Although generally regarded as a potentially serious pest of sugarcane, other crops are rarely at risk.
Sugarcane borer is a minor pest of sweet corn even in Florida, where the weather favors its survival and sugarcane is found abundant (Kelsheimer et al., 1950). Damage by sugarcane borer to grain corn was described by Flynn and Reagan (1984) and Flynn et al. (1984). Larvae injure corn in two ways. Early in the season they attack the whorl, feeding on the young developing tissue. If such damage is light, the result may be only series of holes across the leaf blade. If such damage is extensive however, the growing point of the plant may be killed and plant growth stunted. This condition is called "dead heart.'' Later in the season the larvae descend to the stalk and burrow into it. Large larvae tunnel through the stalk, causing the plant to be prone to breakage. On occasion, especially during the second generation, larvae may burrow into corn ears (Rodriguez-del-Bosque et al., 1990).
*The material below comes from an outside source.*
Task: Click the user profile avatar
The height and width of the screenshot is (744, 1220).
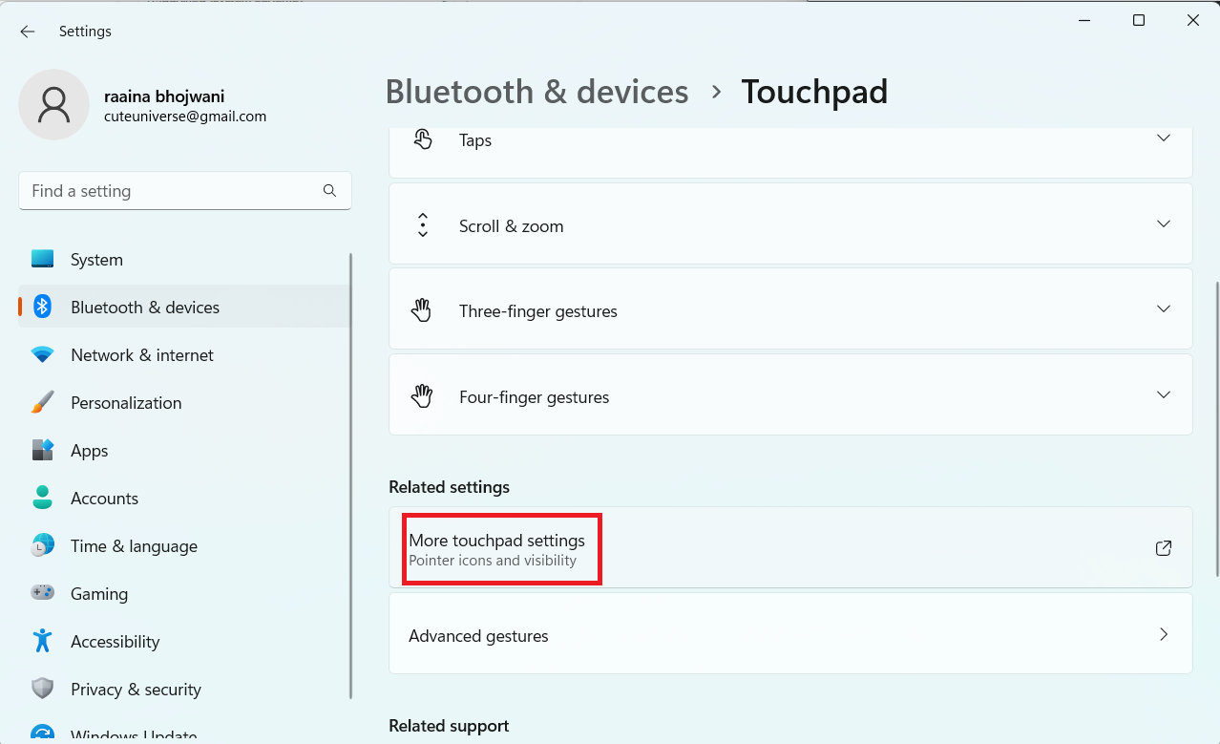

Cultural Practices. Sugarcane is the principal host of sugarcane borer, and proximity of corn to sugarcane is an important determinant of borer abundance in corn. Moths deposit more eggs on sugarcane than corn when these hosts are in close proximity, and avoid pubescent cultivars (Sosa, 1990). It is advisable to destroy cane trash in the winter as it reduces overwintering by larvae, but the practice of burning does not always kill borers deep within the stalks. Borers overwinter within corn stalks, but usually only late-planted corn is suitable. Some sugarcane cultivars display considerable resistance to sugarcane borer (Bessin et al., 1990; Bessin and Reagan, 1993), which presumably can reduce overall abundance of borers and infestation potential in corn. Grain corn varieties with resistance to sugarcane borers also have been identified (Maredia and Mihm, 1991).
Biological Control. The Caribbean region and tropical areas of South America have been surveyed extensively for natural enemies. Many species were introduced into the United States, but few could be established (Clausen, 1978). Agathis stigmatera (Cresson) (Hymenoptera: Braconidae) was successfully imported from Argentina and Peru, and though it is well-established in both Florida and Louisiana, its effect on sugarcane borer is minimal. The fly, Lixophaga diatraeae (Townsend) (Diptera: Tachinidae) was imported and released repeatedly, but tends to disappear or dissipate after a few years. In some countries, augmentative releases are used to attain high levels of parasitism in sugarcane borer, and this has been attempted in Louisiana (King et al., 1981). Some authors have claimed success with augmentative releases of Trichogramma spp. (Hymenoptera: Tricho-grammatidae), but this has proven difficult to implement in the United States (Long and Hensley, 1972).